Calreticulin-driven immunogenic cell death promotes osteoclast differentiation and osteoarthritis progression via the LRP1/Rac1 signaling

Aberrant osteoclast activation in subchondral bone is a hallmark of osteoarthritis (OA). This study identifies calreticulin (CALR), a key immunogenic cell death (ICD) marker, as a critical regulator of osteoclast differentiation and OA pathogenesis. Proteomic analysis revealed elevated CALR expression in subchondral bone from OA patients, which was further validated in human specimens and a destabilization of the medial meniscus (DMM)-induced murine OA model. In vitro, CALR upregulation during osteoclast differentiation activated the low-density lipoprotein receptor-related protein 1 (LRP1)/Ras-related C3 botulinum toxin substrate 1 (Rac1) signaling pathway, promoting osteoclastogenesis and bone resorption.

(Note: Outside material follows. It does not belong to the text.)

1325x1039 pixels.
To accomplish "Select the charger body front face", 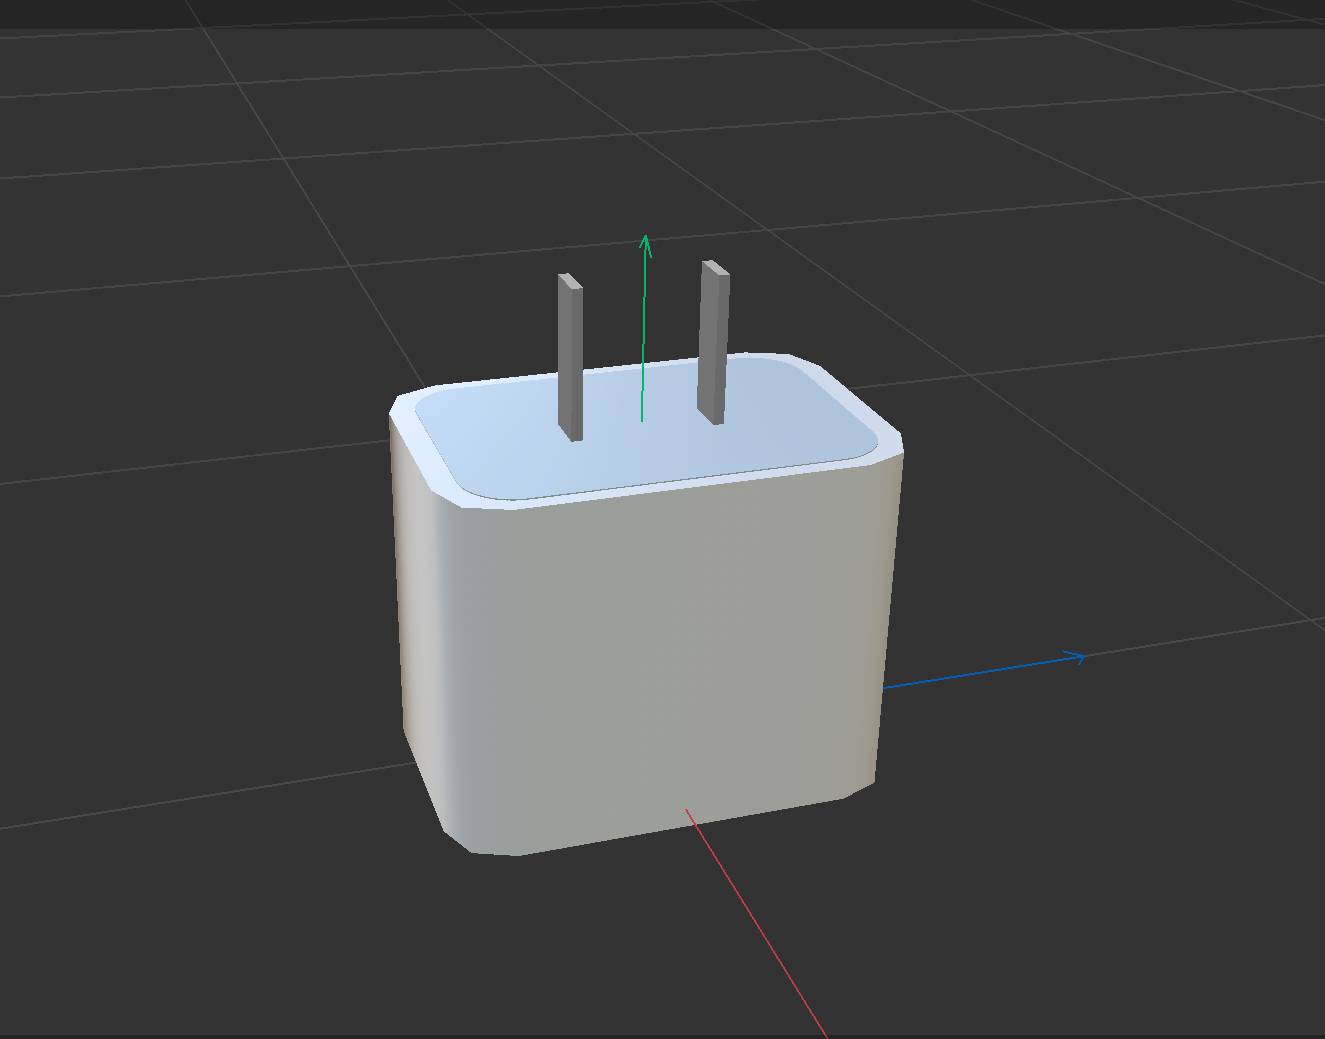I will [x=650, y=650].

These effects were suppressed by the apoptosis inhibitor zVAD-fmk or CALR knockdown. CALR-deficient mice exhibited attenuated subchondral bone damage and delayed OA progression post-DMM. Mechanistically, CALR governs osteoclast function via LRP1/Rac1-mediated nuclear factor of activated T-cells cytoplasmic 1 (NFATc1) activation and secretion of bone-resorbing factors (matrix metalloproteinase-9 (MMP-9), cathepsin K (CTSK)). Our study establishes CALR as a novel therapeutic target for OA, bridging ICD to osteoclast-driven subchondral bone resorption and microarchitectural disruption.